On Friday, the Indian rupee finished at 67.515 down by 0.100 or 0.15% against US dollar, as per investing.com data. Also, foreign outflows and negative domestic indices added to weighed on rupee.
Last week, FPI removed Rs 1,020.30 crore cumulatively in hybrid, equity and debt market, as per NSDL data. Meanwhile, the benchmark Sensex closed at 35,443.67 down by 19.41 points or 0.05%, whereas the Nifty 50 ended muted at 10,767.65.
There are problems ahead for Indian rupee which even RBI’s policy fails to cheer the currency.
According to Kotak Institutional Securities, when US yields cool off, oil jumps. When oil cools off, Dollar takes off against EM currencies. When everything else seems risk on, reverberations of EM contagion start creating a lot of noise. Yesterday, it was the Brazilian currency, which depreciated by over 3% against the USD.
Kotak explained, Real has been on a free fall for some time now, but it is yesterday it made headlines. It was devaluation in Argentine Peso a couple of months back that has been pulling Real lower, a major trading partner. Domestic political troubles and economic woes are not helping matters for Brazil. It is a fragile financial world.
Anindya Banerjee, analysts at Kotak said, “ There is little appetite to absorb sell-off in one part of EMs, without adversely impacting Bonds, equities and FX of other EMs. Fragility in the emerging market can be attributed to broad based monetary policy discipline around the developed world, led by US. History is a witness, when DM central banks, viz., Fed goes on a campaign to tighten monetary policy, it causes financial conditions to tighten significantly in the emerging markets, due to their refinancing risk in US Dollar.”

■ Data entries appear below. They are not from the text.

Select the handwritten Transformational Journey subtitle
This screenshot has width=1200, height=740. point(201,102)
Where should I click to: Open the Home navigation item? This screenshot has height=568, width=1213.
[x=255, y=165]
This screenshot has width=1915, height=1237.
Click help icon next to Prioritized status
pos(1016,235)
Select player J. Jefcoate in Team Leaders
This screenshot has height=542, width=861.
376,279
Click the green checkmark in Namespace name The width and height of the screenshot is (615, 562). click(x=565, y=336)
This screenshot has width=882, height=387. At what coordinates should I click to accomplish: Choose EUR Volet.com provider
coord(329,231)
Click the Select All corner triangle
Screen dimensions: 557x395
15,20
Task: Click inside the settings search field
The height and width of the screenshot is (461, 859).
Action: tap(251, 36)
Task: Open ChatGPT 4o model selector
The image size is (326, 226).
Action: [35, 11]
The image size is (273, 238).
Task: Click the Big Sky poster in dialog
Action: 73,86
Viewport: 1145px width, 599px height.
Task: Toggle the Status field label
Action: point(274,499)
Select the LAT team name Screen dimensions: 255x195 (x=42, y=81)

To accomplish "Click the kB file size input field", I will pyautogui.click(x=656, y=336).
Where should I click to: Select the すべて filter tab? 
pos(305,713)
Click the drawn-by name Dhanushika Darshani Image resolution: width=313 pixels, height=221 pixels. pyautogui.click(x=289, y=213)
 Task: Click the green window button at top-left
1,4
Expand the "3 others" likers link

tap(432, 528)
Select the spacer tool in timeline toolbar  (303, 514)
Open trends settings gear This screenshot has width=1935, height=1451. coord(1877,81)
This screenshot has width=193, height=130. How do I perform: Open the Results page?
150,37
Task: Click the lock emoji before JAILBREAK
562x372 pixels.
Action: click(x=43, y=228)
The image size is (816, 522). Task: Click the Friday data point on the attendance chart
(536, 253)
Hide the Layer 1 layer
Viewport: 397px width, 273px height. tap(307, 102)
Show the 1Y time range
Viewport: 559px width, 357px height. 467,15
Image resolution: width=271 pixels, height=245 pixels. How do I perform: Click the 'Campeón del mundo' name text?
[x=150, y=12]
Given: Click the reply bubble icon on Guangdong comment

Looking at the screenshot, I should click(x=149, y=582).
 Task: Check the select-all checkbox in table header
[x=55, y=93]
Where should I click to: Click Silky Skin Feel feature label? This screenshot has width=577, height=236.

Banerjee added, “With US economy expected to keep performing well throughout this year, supported by near USD 2 trillion of fiscal stimulus (tax cuts and spending push and more could be coming), financial conditions are expected to tighten further for EM economies, including India.”
In currency markets, the US dollar touched its highest level in May since December 2017.
“Overnight, Brent crude has bounced back to 77.50 dollars a barrel, which is another negative for the Rupee. With oil refusing to sustain at lower levels, US yields ranged between 2.80-3.00, EM risk over the horizon, a tight monetary policy back home in India threatening to push bond yields higher, with 10 year flirting with 8 handle, outlook remains negative for the Rupee,” said Banerjee.
RBI on it’s monetary policy on June 06 said, “Financial markets have been driven mainly by monetary policy expectations and geo-political developments. Equity market performance has varied across regions with modest gains in the AEs on strong Q1 earnings and abating of trade tensions, while stocks in major EMEs have faced sell offs on a rising dollar and expectations of further rate hikes by the Fed.”
RBI explained, the 10-year sovereign yield in the US crossed 3 per cent in mid-May on strong economic data as well as expectations of tighter monetary policy and fiscal expansion, but softened subsequently on safe haven demand; yields softened in other key AEs as well. In most EMEs, however, bond yields have risen on reduced foreign appetite for their debt due to growing dollar shortage in the global market and on prospects of higher interest rates in AEs.
Three are two major events over the horizon for Euro traders, Fed policy followed by ECB monetary policy.
Well how Indian rupee performs against these currencies during the event, will be keenly watched.